In parts of Oahu, the illegal aerials have been going off for the past two weeks. Last Saturday night, the windows in houses in Kunia and Waipahu rattled every 20 minutes with war-zone sounding blasts. By the time people scamper out to the driveway to see where the detonations are coming from, the burst of color is already faded from the sky.
Neighbors know that already, so they have kind of given up playing detective. Besides, some homemade pyrotechnics aren't even about the visual spectacle; they're solely for the boom that can be heard for miles.
Setting off illegal fireworks can be almost a perfect crime.
There's no fingerprint or DNA evidence on the spent shell and plenty of time to flee the scene of the crime before the rocket even lifts into the air. The people who get caught are either slow runners or have fed-up neighbors armed with video phones.
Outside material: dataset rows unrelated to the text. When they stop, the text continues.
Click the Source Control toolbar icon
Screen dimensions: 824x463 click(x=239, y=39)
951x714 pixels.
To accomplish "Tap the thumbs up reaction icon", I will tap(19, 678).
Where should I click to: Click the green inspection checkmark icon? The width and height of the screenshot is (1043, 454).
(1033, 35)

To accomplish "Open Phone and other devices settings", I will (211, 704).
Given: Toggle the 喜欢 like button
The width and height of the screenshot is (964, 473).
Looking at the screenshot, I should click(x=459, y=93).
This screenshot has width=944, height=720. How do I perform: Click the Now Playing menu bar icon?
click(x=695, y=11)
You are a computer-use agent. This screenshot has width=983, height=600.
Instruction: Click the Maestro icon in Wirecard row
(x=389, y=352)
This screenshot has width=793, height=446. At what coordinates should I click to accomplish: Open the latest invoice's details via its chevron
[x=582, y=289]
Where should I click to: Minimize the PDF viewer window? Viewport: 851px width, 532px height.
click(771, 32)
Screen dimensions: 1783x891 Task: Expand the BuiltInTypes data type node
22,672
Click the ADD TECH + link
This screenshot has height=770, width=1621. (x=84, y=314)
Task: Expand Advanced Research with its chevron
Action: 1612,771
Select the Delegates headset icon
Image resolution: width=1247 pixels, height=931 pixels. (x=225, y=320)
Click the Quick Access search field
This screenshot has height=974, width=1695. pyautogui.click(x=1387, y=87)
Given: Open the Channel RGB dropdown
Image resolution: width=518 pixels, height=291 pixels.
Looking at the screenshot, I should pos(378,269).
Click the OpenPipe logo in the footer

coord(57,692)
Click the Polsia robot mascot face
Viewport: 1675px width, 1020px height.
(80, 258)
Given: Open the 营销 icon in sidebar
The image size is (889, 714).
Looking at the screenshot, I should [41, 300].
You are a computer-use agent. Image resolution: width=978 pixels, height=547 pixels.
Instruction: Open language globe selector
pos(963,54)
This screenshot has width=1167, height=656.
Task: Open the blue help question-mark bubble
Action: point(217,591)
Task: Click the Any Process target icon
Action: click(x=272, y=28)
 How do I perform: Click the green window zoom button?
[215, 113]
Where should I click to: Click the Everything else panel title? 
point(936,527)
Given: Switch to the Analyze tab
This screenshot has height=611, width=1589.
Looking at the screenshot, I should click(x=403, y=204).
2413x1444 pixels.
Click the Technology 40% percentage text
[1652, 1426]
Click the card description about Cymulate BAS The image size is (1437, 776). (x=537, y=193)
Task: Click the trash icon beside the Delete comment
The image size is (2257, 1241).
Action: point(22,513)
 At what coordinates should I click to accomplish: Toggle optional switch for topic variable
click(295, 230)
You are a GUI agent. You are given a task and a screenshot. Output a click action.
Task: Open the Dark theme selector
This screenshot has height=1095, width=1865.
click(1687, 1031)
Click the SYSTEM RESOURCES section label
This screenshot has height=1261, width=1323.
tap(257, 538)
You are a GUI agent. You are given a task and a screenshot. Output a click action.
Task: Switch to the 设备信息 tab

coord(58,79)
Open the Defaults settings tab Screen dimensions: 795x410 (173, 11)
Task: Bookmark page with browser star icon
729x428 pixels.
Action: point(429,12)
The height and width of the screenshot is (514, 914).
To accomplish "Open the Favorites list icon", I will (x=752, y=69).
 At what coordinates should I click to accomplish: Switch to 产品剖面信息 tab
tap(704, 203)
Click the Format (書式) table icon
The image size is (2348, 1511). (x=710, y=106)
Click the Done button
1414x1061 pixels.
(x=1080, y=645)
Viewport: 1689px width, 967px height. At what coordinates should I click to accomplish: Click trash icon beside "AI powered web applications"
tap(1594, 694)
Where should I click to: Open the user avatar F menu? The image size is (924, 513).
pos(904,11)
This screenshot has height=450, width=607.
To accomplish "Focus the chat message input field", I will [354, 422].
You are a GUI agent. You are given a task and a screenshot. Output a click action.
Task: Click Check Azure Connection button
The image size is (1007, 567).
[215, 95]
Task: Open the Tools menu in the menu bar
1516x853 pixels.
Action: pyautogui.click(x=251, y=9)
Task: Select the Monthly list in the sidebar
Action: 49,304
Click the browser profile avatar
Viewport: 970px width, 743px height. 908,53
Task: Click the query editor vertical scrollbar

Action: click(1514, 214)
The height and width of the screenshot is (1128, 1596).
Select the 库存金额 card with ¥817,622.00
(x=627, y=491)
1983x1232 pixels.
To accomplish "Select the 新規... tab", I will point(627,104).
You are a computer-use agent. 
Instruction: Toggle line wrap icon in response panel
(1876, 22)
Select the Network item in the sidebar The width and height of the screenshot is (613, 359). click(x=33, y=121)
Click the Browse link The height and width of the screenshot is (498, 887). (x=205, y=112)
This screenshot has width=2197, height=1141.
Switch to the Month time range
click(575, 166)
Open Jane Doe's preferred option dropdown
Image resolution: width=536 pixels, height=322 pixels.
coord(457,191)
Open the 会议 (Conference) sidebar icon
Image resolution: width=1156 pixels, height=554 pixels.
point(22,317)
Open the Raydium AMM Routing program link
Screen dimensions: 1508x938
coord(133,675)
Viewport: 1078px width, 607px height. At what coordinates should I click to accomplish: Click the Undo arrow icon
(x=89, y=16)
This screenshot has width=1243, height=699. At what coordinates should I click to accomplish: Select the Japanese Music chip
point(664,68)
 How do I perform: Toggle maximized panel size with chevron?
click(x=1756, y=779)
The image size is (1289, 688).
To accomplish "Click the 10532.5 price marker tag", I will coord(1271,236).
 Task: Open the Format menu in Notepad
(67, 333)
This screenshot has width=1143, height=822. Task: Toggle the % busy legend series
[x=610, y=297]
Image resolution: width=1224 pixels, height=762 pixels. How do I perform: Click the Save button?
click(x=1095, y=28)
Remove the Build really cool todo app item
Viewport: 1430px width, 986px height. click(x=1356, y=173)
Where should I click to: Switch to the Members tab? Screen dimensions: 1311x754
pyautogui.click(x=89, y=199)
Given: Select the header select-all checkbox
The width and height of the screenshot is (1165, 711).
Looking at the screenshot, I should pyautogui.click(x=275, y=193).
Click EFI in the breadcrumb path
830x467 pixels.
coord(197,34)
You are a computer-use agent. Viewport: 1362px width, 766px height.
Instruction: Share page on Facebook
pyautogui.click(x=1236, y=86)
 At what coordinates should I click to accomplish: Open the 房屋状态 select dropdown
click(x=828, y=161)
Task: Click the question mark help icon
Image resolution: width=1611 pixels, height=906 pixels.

This year, the situation has taken on greater urgency because a total ban on novelty fireworks, fountains and even sparklers takes effect Jan. 2. This is the unrestrained gorge before the diet, the big bang before the big ban.
In anticipation of the new law, many Oahu retailers ordered extra shipments of sparklers, fountains and paperless firecrackers. The thought is not only that people will go extra crazy setting these things off this year, but that they'll keep a cache for next year. In the garage. Under the electric bug zapper. In a moldy little storage space that seeps through when it rains.
But that's not even the most dangerous thing people do. The list of prohibitions from the Police Department reminds citizens that it is against the law to throw or ignite a firework from, at or into a vehicle, or at a person, animal, or from above the first floor of any building. You can't set off fireworks within 1,000 feet of a hospital, care home or zoo, or within 500 feet of a hotel. You also can't take apart fireworks, gather up the powder and make your own explosive. But if a person has to be told homemade explosives aren't a good idea, they probably don't have it in them to think, "I guess that means me."